前年比2倍近い水準 健食、危害情報の増加止まらず(2020.11.26)


 健康食品に関連した体調不良など危害情報の増加が止まらない。国民生活センターが11月6日付で更新したホームページ情報によると、PIO‐NETに寄せられた今年度の健康食品の危害に関する相談件数は、9月30日現在で2230件と前年同期比で2倍近い水準。19年度も前年度比で2倍以上に増えていたが、今年度はそれを上回る勢いで推移していることになる。第2の『ケトジェンヌ』が生み出される要因とならないか心配だ。

 健康食品に関連して消費者から寄せられる体調不良の相談は、国民生活センターによると、スマートフォンからサプリメントの定期購入で申し込んだ人から寄せられる場合が目立つ。「摂取後に体調不良が生じたため解約を申し出たが、拒否されて不満であるなどの定期購入に関する相談が多く見られます」という。

 具体的な相談事例を見ると、例えば次のようなものがあるという。
 「定期購入でお試し価格のダイエットサプリメントを注文したが、1袋を飲んだところ、下痢が続き体調を崩してしまった。解約保証期間を過ぎていたが、いつでも解約できると記載があったので解約を申し出ると、高額な解約料を請求され納得できない」

 体調不良を起こしたのに定期購入契約を解約できない──そのような「健康」と「契約」に関する〝ハイブリット型被害〟を訴える相談が消費者から多く寄せられているということ。「ケトジェンヌ」の問題がそうであったように、実際に健康被害が起こっているのかどうかを見えづらくさせている要因がここにある。

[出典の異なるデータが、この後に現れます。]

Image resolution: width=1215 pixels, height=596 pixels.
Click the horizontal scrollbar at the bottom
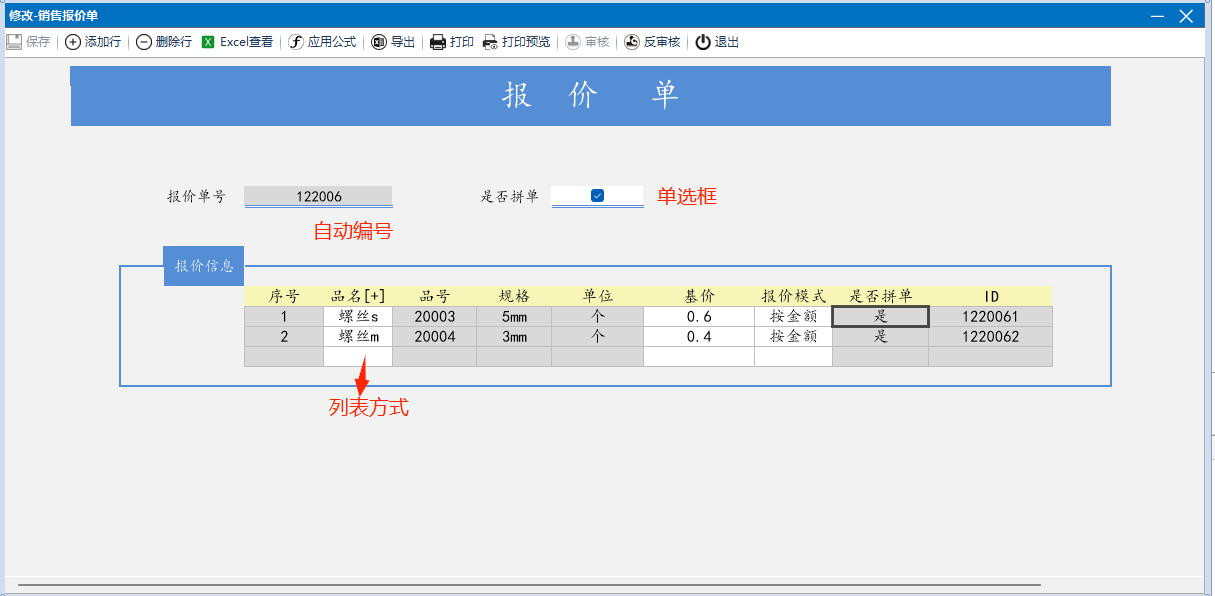tap(528, 584)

 一方、定期購入契約を巡る不満を抱える消費者が健康食品と同様に少なくないと言われる化粧品関連。国民生活センターは、やはり「危害情報が急増しています」と注意喚起しているのだが、今年度の相談件数は健康食品ほどの大幅な増加を見せていない。むしろ、前年同期比で減少している。

 同センターによると化粧品の危害についてPIO‐NETに寄せられた今年度の相談件数は9月末時点で1085件にとどまる。前年同期は1231件であったため、およそ150件少ない形だ。化粧品も健康食品と同様に、19年度は危害相談件数が前年から大幅に増加していた。

 19年度、PIO‐NETに寄せられた危害情報件数のトップは健康食品。次いで2位は化粧品だった。
 そのなかで、20年度も健康食品は引き続き大幅な増加傾向を見せている一方で、化粧品は減少傾向。その理由は判然としないが、新型コロナ禍における消費者ニーズの変化が影響している可能性もありそうだ。

 いずれにせよ、20年度の危害情報件数は最終的に、1位と2位の差がさらに大きく開くことになる見通し。